Side note. Basically this movie is huge on the contrivance or as I call it, the God hand. The scene in the beginning shows the directors incompetence in the matter of going from scene A to scene B, there was no need to the garbage truck to literally appear out of now where (like God placed it down and said, now Brad Pitt you can progress in the story!) to the Soldiers who didn't instantly blow his bloody brains out when he charged a military check point (seriously in that situation he would of been dead, the soldiers went weapons free).
PS the Israel part was full retard. Full. Bloody. Retard.
The zombies. Now this isn't a case of slow versus fast but again on what the book did to the movie.

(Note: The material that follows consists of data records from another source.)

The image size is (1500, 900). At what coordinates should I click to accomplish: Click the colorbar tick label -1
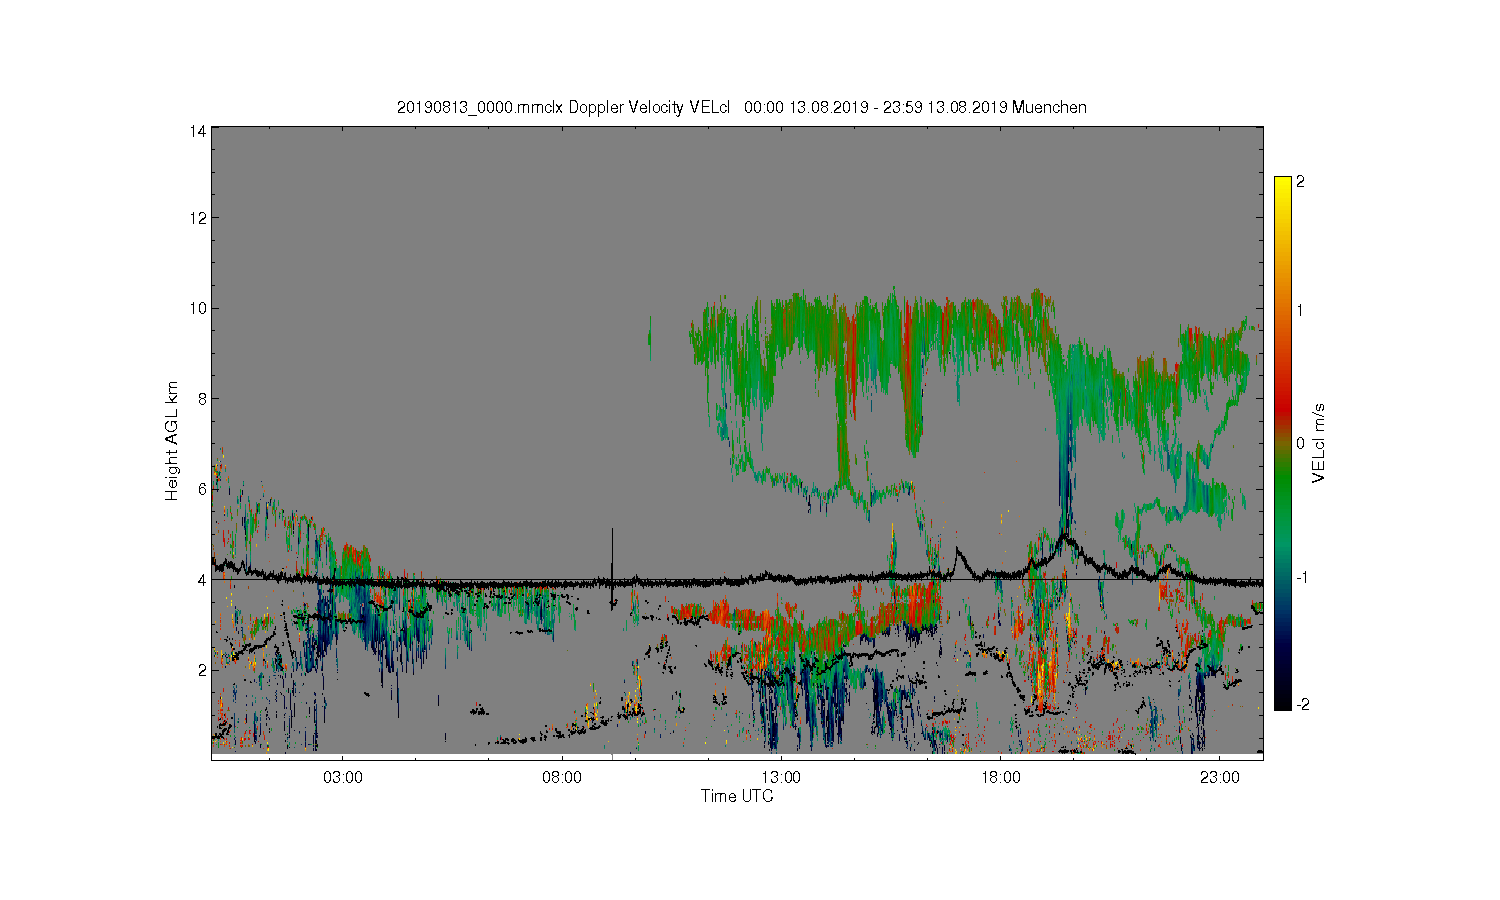click(x=1302, y=578)
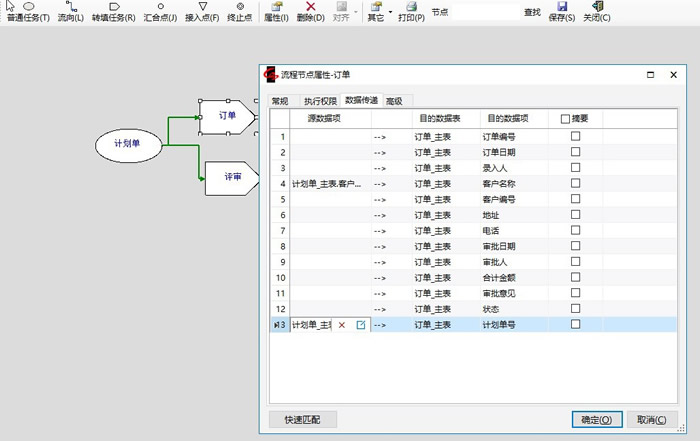Select the 普通任务 node tool
This screenshot has height=441, width=700.
click(x=28, y=12)
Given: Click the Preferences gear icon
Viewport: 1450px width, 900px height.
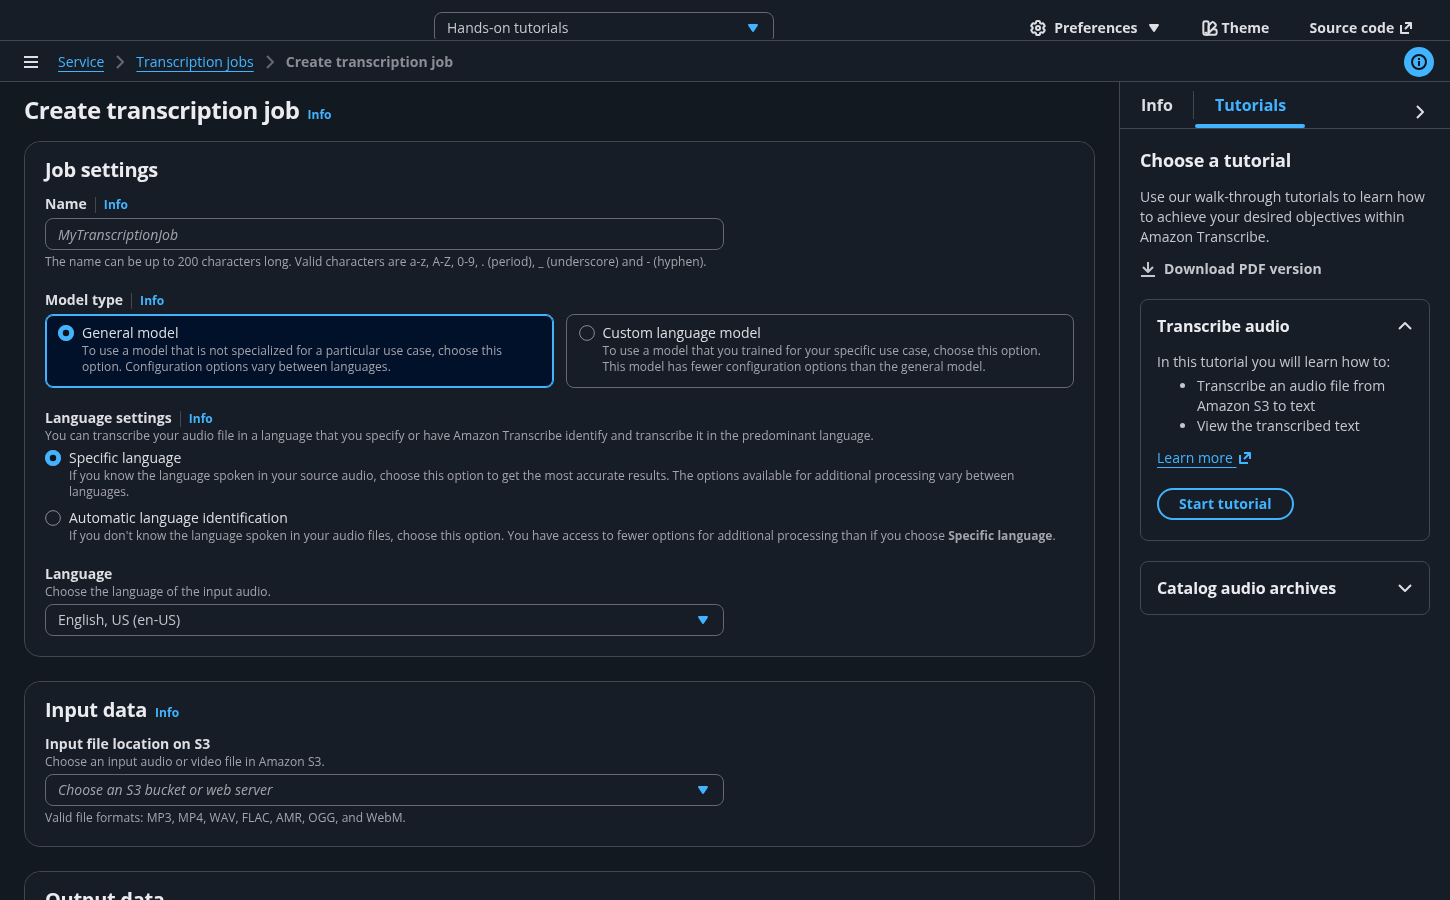Looking at the screenshot, I should click(1038, 28).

In the book the zombies were slow 'shambler' types, the virus or whatever infecting them was an unknown type, the media in the book (from the government and other sources) to mask the truth state that it is a new strain of rabies and a drug was developed (specifically for rabies) for this giving a false sense of hope and protection. Time from infected to reanimated took several days.
Now the movie sort of declares this is a form of rabies. Again it shows how they didn't clearly read through the book, they just cherry picked words and discarded the rest. The incubation period went from a literal twelve seconds (there was even a timer) to "Oh wait it can take several days" it is mind blowing how even in their own fantasy world they can't keep consistency.
How we succeed.
In the book it is matter of us coming to terms with the threat and nearly losing it all, its only through human ingenuity (The Redekar plan) and determination do we succeed in gaining victories against the zombies. The issue raised is in how we fight wars, all of our gear and technology is opposed to fighting one threat, humans when faced with a zombie (en mass) most of that is redundant. The battle of Yonkers shows how both unprepared the US Military was but also in the nature of soldiers training (aiming for center mass) coupled with stupid higher up command decisions.
The movie doesn't take anything of this sense, instead it simply has a David 'I'm a retard' Lindelof type endings in which he clearly doesn't understand anything of subject matter viruses or even basic high school genetics/biology.
So overall (though this is a condensed version) the movie as said before is an in name only, the fact that this planned out as a trilogy is laughable at best. If you remove the title, the incompetence of the director and the utter dire dialogue and wooden acting you can (after several drinks and a night out with Bruce dressed as a pokemon) see this as a 'what if the rage virus escaped England and infected the world' sort of thing. Rated PG-13.